DATA RECORDS.
________________________

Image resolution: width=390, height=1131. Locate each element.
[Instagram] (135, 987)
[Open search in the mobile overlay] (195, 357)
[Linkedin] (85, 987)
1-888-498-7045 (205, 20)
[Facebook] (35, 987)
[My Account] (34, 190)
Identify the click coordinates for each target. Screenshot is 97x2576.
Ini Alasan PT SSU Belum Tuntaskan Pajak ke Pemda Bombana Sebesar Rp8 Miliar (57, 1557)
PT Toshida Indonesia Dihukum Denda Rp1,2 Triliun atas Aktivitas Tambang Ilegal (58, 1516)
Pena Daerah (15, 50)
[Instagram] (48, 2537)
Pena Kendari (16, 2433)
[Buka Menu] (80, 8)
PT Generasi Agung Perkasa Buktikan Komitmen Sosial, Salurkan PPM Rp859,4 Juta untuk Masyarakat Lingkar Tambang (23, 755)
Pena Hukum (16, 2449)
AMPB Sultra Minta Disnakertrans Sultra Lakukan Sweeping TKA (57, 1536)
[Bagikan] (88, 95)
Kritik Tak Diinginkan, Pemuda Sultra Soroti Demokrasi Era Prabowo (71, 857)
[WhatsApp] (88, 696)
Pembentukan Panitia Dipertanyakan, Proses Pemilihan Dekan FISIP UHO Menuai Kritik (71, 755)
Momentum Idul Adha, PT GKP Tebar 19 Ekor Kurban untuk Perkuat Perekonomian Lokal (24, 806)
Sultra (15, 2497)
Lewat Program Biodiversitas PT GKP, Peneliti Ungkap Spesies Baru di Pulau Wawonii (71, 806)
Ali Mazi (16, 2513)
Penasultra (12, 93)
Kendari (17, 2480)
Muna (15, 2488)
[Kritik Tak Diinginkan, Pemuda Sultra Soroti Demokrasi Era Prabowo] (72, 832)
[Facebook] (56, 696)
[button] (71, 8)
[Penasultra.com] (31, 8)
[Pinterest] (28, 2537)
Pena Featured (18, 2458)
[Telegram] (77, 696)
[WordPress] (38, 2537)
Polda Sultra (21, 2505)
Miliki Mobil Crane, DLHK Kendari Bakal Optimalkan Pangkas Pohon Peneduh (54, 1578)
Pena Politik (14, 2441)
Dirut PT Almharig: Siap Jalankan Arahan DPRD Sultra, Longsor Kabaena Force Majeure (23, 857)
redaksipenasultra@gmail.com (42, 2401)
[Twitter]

________________________

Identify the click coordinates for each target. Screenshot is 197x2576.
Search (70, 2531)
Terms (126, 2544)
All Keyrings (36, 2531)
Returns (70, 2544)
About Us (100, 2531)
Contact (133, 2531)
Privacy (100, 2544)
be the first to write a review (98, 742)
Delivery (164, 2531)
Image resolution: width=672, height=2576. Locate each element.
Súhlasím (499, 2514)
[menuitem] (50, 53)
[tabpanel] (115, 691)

________________________

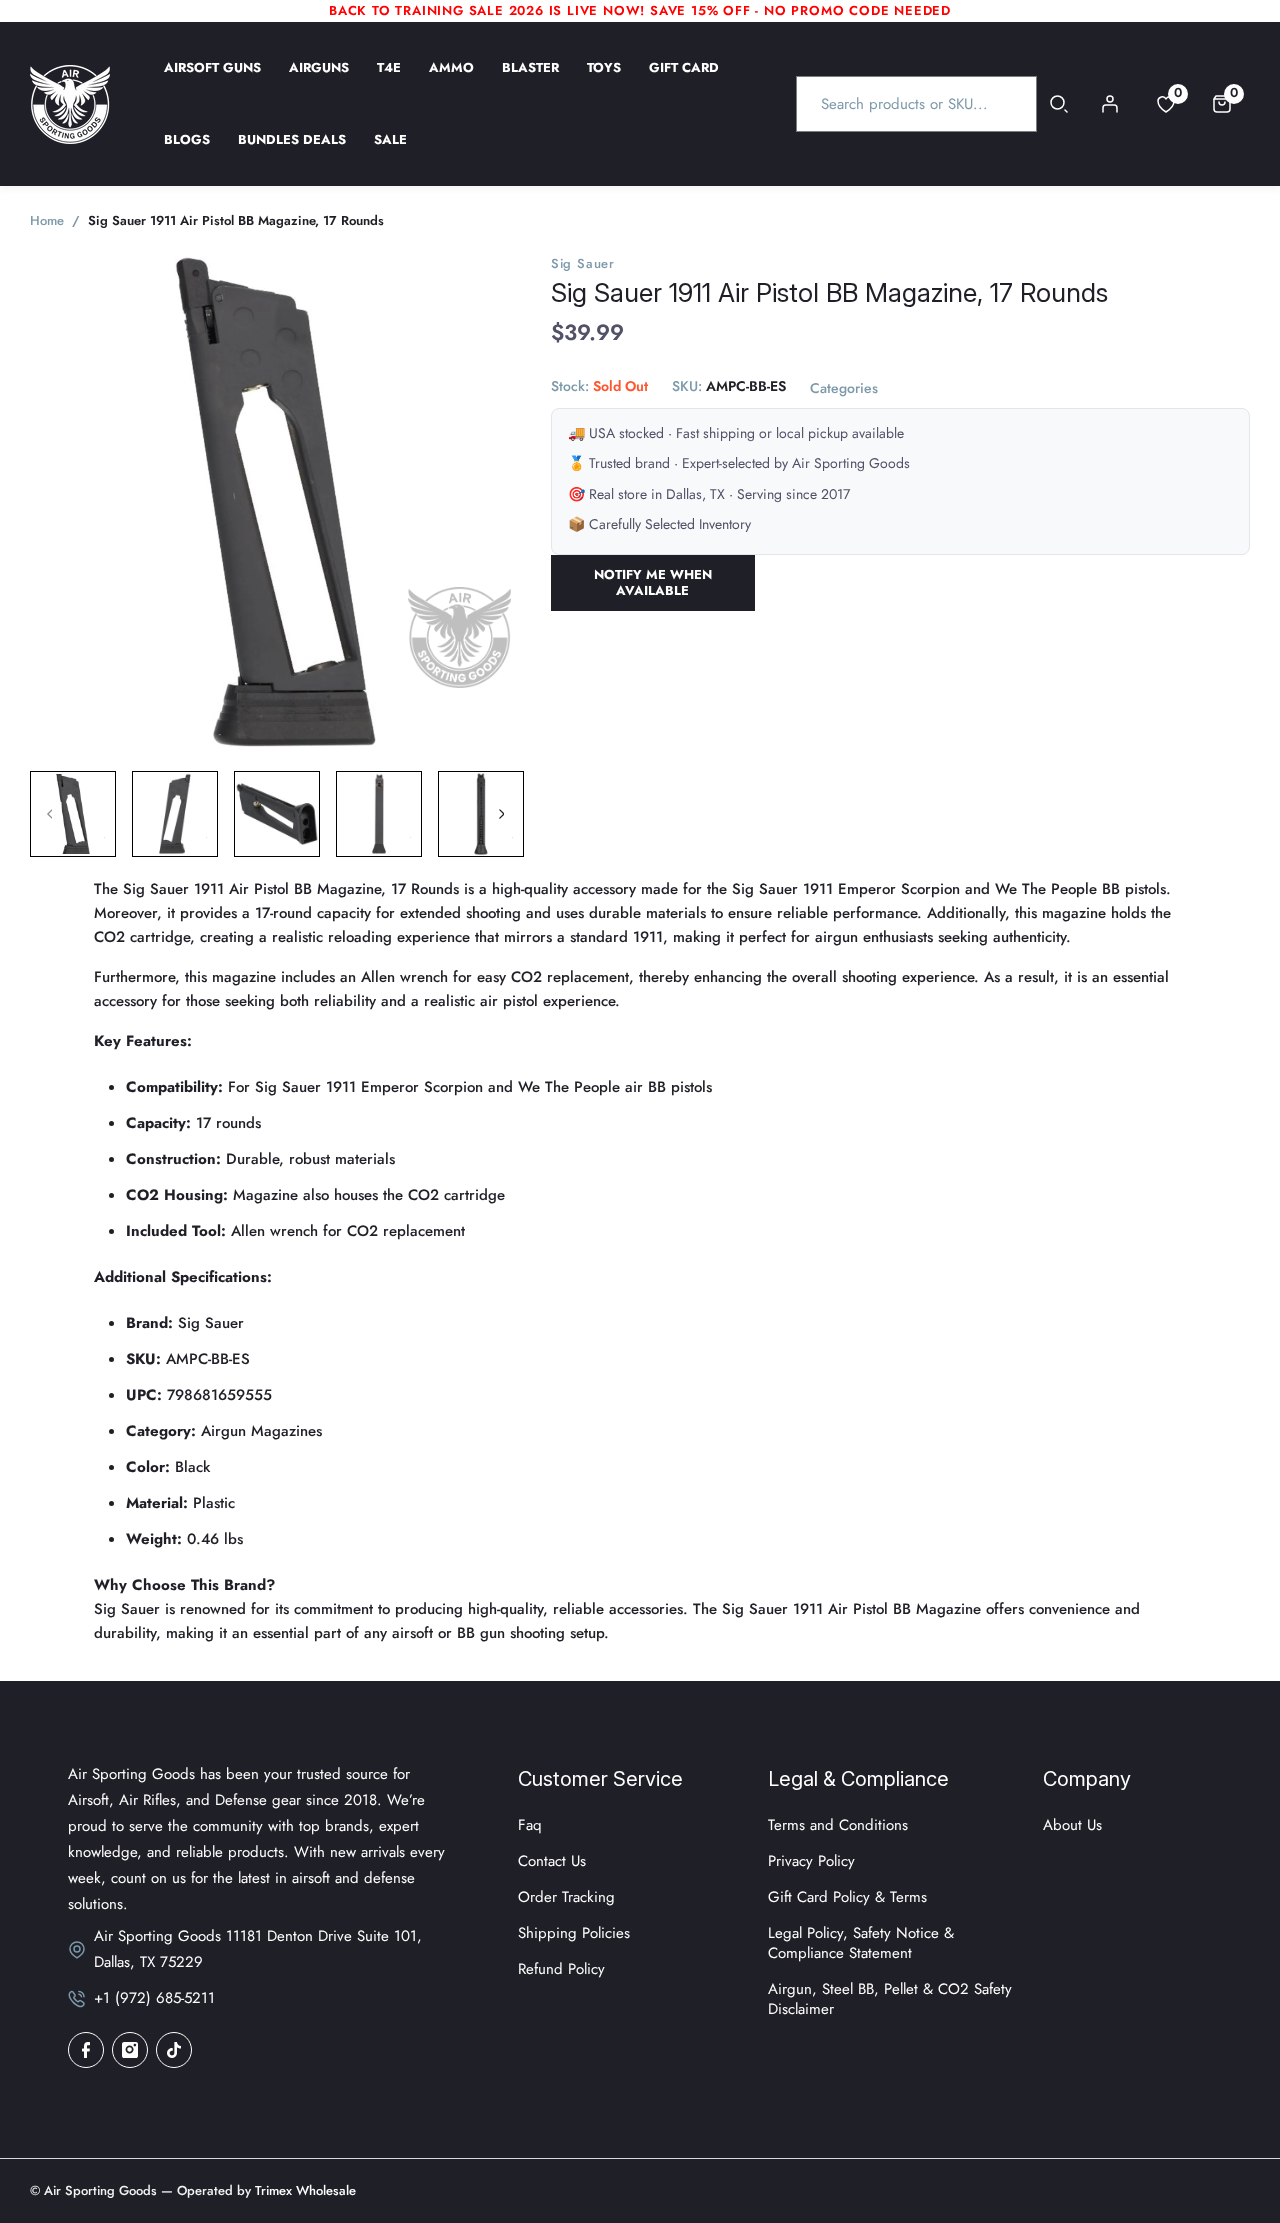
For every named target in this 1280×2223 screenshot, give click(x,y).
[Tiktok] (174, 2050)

________________________

WHAT YOU HAVE TO DO. The response should hold exactly the lines starting at the line with "Pena Daerah (15, 50)" and ending at the line with "Pena Politik (14, 2441)", and no other line of the material above.

RESULT BELOW.
Pena Daerah (15, 50)
[Instagram] (48, 2537)
Pena Kendari (16, 2433)
[Buka Menu] (80, 8)
PT Generasi Agung Perkasa Buktikan Komitmen Sosial, Salurkan PPM Rp859,4 Juta untuk Masyarakat Lingkar Tambang (23, 755)
Pena Hukum (16, 2449)
AMPB Sultra Minta Disnakertrans Sultra Lakukan Sweeping TKA (57, 1536)
[Bagikan] (88, 95)
Kritik Tak Diinginkan, Pemuda Sultra Soroti Demokrasi Era Prabowo (71, 857)
[WhatsApp] (88, 696)
Pembentukan Panitia Dipertanyakan, Proses Pemilihan Dekan FISIP UHO Menuai Kritik (71, 755)
Momentum Idul Adha, PT GKP Tebar 19 Ekor Kurban untuk Perkuat Perekonomian Lokal (24, 806)
Sultra (15, 2497)
Lewat Program Biodiversitas PT GKP, Peneliti Ungkap Spesies Baru di Pulau Wawonii (71, 806)
Ali Mazi (16, 2513)
Penasultra (12, 93)
Kendari (17, 2480)
Muna (15, 2488)
[Kritik Tak Diinginkan, Pemuda Sultra Soroti Demokrasi Era Prabowo] (72, 832)
[Facebook] (56, 696)
[button] (71, 8)
[Penasultra.com] (31, 8)
[Pinterest] (28, 2537)
Pena Featured (18, 2458)
[Telegram] (77, 696)
[WordPress] (38, 2537)
Polda Sultra (21, 2505)
Miliki Mobil Crane, DLHK Kendari Bakal Optimalkan Pangkas Pohon Peneduh (54, 1578)
Pena Politik (14, 2441)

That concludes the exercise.